SHORT EXERCISE - Rewrite the material below, changing every "GUI agent" to "desktop agent" and leaving everything else as it is.

DATASET -

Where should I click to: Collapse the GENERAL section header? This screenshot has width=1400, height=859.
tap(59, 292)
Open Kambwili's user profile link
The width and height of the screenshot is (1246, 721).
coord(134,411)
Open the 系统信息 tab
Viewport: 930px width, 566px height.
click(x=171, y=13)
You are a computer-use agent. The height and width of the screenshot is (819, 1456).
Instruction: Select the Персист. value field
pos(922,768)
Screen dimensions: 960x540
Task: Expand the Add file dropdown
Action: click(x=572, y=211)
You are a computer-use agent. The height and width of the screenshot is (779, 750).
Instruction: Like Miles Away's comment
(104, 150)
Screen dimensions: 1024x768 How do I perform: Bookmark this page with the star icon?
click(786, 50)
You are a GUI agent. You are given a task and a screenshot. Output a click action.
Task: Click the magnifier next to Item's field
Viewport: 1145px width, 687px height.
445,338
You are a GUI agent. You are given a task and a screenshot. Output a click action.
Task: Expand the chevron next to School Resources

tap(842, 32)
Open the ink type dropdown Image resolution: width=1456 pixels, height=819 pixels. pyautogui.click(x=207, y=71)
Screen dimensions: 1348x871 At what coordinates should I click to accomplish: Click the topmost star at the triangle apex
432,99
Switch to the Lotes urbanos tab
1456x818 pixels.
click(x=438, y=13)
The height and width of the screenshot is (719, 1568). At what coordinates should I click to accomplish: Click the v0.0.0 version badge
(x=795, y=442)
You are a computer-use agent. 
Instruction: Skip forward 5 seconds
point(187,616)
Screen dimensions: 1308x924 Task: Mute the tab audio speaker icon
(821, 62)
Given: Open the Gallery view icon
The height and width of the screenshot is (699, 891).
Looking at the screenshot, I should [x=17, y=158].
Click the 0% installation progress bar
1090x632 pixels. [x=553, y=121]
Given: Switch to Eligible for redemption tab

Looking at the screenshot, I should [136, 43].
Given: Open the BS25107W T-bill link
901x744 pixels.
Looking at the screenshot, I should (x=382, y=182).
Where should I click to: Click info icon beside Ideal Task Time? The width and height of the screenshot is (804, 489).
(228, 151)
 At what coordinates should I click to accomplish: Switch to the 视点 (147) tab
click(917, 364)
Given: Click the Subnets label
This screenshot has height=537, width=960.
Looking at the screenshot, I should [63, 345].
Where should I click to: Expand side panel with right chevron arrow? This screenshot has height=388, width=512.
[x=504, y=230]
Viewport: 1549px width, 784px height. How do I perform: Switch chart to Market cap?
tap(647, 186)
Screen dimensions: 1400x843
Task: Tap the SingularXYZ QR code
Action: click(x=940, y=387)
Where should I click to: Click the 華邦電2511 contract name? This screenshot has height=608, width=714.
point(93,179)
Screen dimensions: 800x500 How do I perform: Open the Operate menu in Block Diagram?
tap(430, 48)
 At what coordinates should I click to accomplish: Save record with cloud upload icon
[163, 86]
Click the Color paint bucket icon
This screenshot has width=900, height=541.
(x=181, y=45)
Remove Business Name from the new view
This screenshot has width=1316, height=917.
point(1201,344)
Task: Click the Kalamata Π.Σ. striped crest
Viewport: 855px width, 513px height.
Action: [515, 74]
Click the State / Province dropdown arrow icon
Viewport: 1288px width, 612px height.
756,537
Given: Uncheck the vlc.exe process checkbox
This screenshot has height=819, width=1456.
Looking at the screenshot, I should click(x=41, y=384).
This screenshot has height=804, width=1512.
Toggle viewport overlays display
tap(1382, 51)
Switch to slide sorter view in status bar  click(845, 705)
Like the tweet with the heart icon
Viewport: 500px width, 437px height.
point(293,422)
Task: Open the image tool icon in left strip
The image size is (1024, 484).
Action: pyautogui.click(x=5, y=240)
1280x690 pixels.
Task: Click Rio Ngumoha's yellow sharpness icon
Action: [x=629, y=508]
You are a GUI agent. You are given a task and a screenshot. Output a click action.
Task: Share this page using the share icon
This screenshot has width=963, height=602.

SOLUTION BELOW -
Where should I click to: Collapse the GENERAL section header? This screenshot has width=1400, height=859.
tap(59, 292)
Open Kambwili's user profile link
The width and height of the screenshot is (1246, 721).
coord(134,411)
Open the 系统信息 tab
Viewport: 930px width, 566px height.
click(x=171, y=13)
You are a computer-use agent. The height and width of the screenshot is (819, 1456).
Instruction: Select the Персист. value field
pos(922,768)
Screen dimensions: 960x540
Task: Expand the Add file dropdown
Action: click(x=572, y=211)
You are a computer-use agent. The height and width of the screenshot is (779, 750).
Instruction: Like Miles Away's comment
(104, 150)
Screen dimensions: 1024x768 How do I perform: Bookmark this page with the star icon?
click(786, 50)
You are a desktop agent. You are given a task and a screenshot. Output a click action.
Task: Click the magnifier next to Item's field
Viewport: 1145px width, 687px height.
445,338
You are a desktop agent. You are given a task and a screenshot. Output a click action.
Task: Expand the chevron next to School Resources

tap(842, 32)
Open the ink type dropdown Image resolution: width=1456 pixels, height=819 pixels. pyautogui.click(x=207, y=71)
Screen dimensions: 1348x871 At what coordinates should I click to accomplish: Click the topmost star at the triangle apex
432,99
Switch to the Lotes urbanos tab
1456x818 pixels.
click(x=438, y=13)
The height and width of the screenshot is (719, 1568). At what coordinates should I click to accomplish: Click the v0.0.0 version badge
(x=795, y=442)
You are a computer-use agent. 
Instruction: Skip forward 5 seconds
point(187,616)
Screen dimensions: 1308x924 Task: Mute the tab audio speaker icon
(821, 62)
Given: Open the Gallery view icon
The height and width of the screenshot is (699, 891).
Looking at the screenshot, I should [x=17, y=158].
Click the 0% installation progress bar
1090x632 pixels. [x=553, y=121]
Given: Switch to Eligible for redemption tab

Looking at the screenshot, I should [136, 43].
Given: Open the BS25107W T-bill link
901x744 pixels.
Looking at the screenshot, I should (x=382, y=182).
Where should I click to: Click info icon beside Ideal Task Time? The width and height of the screenshot is (804, 489).
(228, 151)
 At what coordinates should I click to accomplish: Switch to the 视点 (147) tab
click(917, 364)
Given: Click the Subnets label
This screenshot has height=537, width=960.
Looking at the screenshot, I should [63, 345].
Where should I click to: Expand side panel with right chevron arrow? This screenshot has height=388, width=512.
[x=504, y=230]
Viewport: 1549px width, 784px height. How do I perform: Switch chart to Market cap?
tap(647, 186)
Screen dimensions: 1400x843
Task: Tap the SingularXYZ QR code
Action: click(x=940, y=387)
Where should I click to: Click the 華邦電2511 contract name? This screenshot has height=608, width=714.
point(93,179)
Screen dimensions: 800x500 How do I perform: Open the Operate menu in Block Diagram?
tap(430, 48)
 At what coordinates should I click to accomplish: Save record with cloud upload icon
[163, 86]
Click the Color paint bucket icon
This screenshot has width=900, height=541.
(x=181, y=45)
Remove Business Name from the new view
This screenshot has width=1316, height=917.
point(1201,344)
Task: Click the Kalamata Π.Σ. striped crest
Viewport: 855px width, 513px height.
Action: [515, 74]
Click the State / Province dropdown arrow icon
Viewport: 1288px width, 612px height.
756,537
Given: Uncheck the vlc.exe process checkbox
This screenshot has height=819, width=1456.
Looking at the screenshot, I should click(x=41, y=384).
This screenshot has height=804, width=1512.
Toggle viewport overlays display
tap(1382, 51)
Switch to slide sorter view in status bar  click(845, 705)
Like the tweet with the heart icon
Viewport: 500px width, 437px height.
point(293,422)
Task: Open the image tool icon in left strip
The image size is (1024, 484).
Action: pyautogui.click(x=5, y=240)
1280x690 pixels.
Task: Click Rio Ngumoha's yellow sharpness icon
Action: [x=629, y=508]
You are a desktop agent. You are given a task and a screenshot. Output a click action.
Task: Share this page using the share icon
This screenshot has width=963, height=602.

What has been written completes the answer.